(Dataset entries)
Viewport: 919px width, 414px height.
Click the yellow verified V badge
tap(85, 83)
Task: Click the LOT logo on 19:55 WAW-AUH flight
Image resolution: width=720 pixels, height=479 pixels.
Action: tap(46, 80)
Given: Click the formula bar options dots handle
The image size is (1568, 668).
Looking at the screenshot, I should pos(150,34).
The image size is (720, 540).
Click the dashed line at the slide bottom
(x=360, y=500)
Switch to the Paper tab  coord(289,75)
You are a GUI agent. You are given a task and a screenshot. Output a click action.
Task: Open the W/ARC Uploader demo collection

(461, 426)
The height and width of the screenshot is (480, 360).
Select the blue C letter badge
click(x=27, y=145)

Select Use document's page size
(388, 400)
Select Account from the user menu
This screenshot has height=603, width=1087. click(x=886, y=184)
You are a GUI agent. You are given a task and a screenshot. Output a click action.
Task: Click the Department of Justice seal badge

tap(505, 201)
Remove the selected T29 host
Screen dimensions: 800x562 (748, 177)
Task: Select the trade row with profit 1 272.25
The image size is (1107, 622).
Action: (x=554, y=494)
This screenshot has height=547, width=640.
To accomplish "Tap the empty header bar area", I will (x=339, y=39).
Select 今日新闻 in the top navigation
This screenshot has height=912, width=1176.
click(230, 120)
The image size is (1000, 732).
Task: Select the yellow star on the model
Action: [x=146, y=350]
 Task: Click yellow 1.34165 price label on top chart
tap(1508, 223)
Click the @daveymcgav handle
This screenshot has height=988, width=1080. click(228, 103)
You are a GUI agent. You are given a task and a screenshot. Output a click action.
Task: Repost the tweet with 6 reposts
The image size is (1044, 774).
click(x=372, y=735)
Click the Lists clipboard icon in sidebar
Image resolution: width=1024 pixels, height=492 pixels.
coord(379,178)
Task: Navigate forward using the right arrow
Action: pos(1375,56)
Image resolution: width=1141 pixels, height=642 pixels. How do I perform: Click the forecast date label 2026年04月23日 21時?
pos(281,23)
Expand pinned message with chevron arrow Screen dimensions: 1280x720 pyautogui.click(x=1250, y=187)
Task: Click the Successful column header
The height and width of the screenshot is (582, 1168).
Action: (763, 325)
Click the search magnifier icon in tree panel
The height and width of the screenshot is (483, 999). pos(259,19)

Task description -
Please transcribe the records above in full, keeping every word.

Response box -
Viewport: 919px width, 414px height.
Click the yellow verified V badge
tap(85, 83)
Task: Click the LOT logo on 19:55 WAW-AUH flight
Image resolution: width=720 pixels, height=479 pixels.
Action: tap(46, 80)
Given: Click the formula bar options dots handle
The image size is (1568, 668).
Looking at the screenshot, I should pos(150,34).
The image size is (720, 540).
Click the dashed line at the slide bottom
(x=360, y=500)
Switch to the Paper tab  coord(289,75)
You are a GUI agent. You are given a task and a screenshot. Output a click action.
Task: Open the W/ARC Uploader demo collection

(461, 426)
The height and width of the screenshot is (480, 360).
Select the blue C letter badge
click(x=27, y=145)

Select Use document's page size
(388, 400)
Select Account from the user menu
This screenshot has height=603, width=1087. click(x=886, y=184)
You are a GUI agent. You are given a task and a screenshot. Output a click action.
Task: Click the Department of Justice seal badge

tap(505, 201)
Remove the selected T29 host
Screen dimensions: 800x562 (748, 177)
Task: Select the trade row with profit 1 272.25
The image size is (1107, 622).
Action: (x=554, y=494)
This screenshot has height=547, width=640.
To accomplish "Tap the empty header bar area", I will (x=339, y=39).
Select 今日新闻 in the top navigation
This screenshot has height=912, width=1176.
click(230, 120)
The image size is (1000, 732).
Task: Select the yellow star on the model
Action: [x=146, y=350]
 Task: Click yellow 1.34165 price label on top chart
tap(1508, 223)
Click the @daveymcgav handle
This screenshot has height=988, width=1080. click(228, 103)
You are a GUI agent. You are given a task and a screenshot. Output a click action.
Task: Repost the tweet with 6 reposts
The image size is (1044, 774).
click(x=372, y=735)
Click the Lists clipboard icon in sidebar
Image resolution: width=1024 pixels, height=492 pixels.
coord(379,178)
Task: Navigate forward using the right arrow
Action: pos(1375,56)
Image resolution: width=1141 pixels, height=642 pixels. How do I perform: Click the forecast date label 2026年04月23日 21時?
pos(281,23)
Expand pinned message with chevron arrow Screen dimensions: 1280x720 pyautogui.click(x=1250, y=187)
Task: Click the Successful column header
The height and width of the screenshot is (582, 1168).
Action: (763, 325)
Click the search magnifier icon in tree panel
The height and width of the screenshot is (483, 999). pos(259,19)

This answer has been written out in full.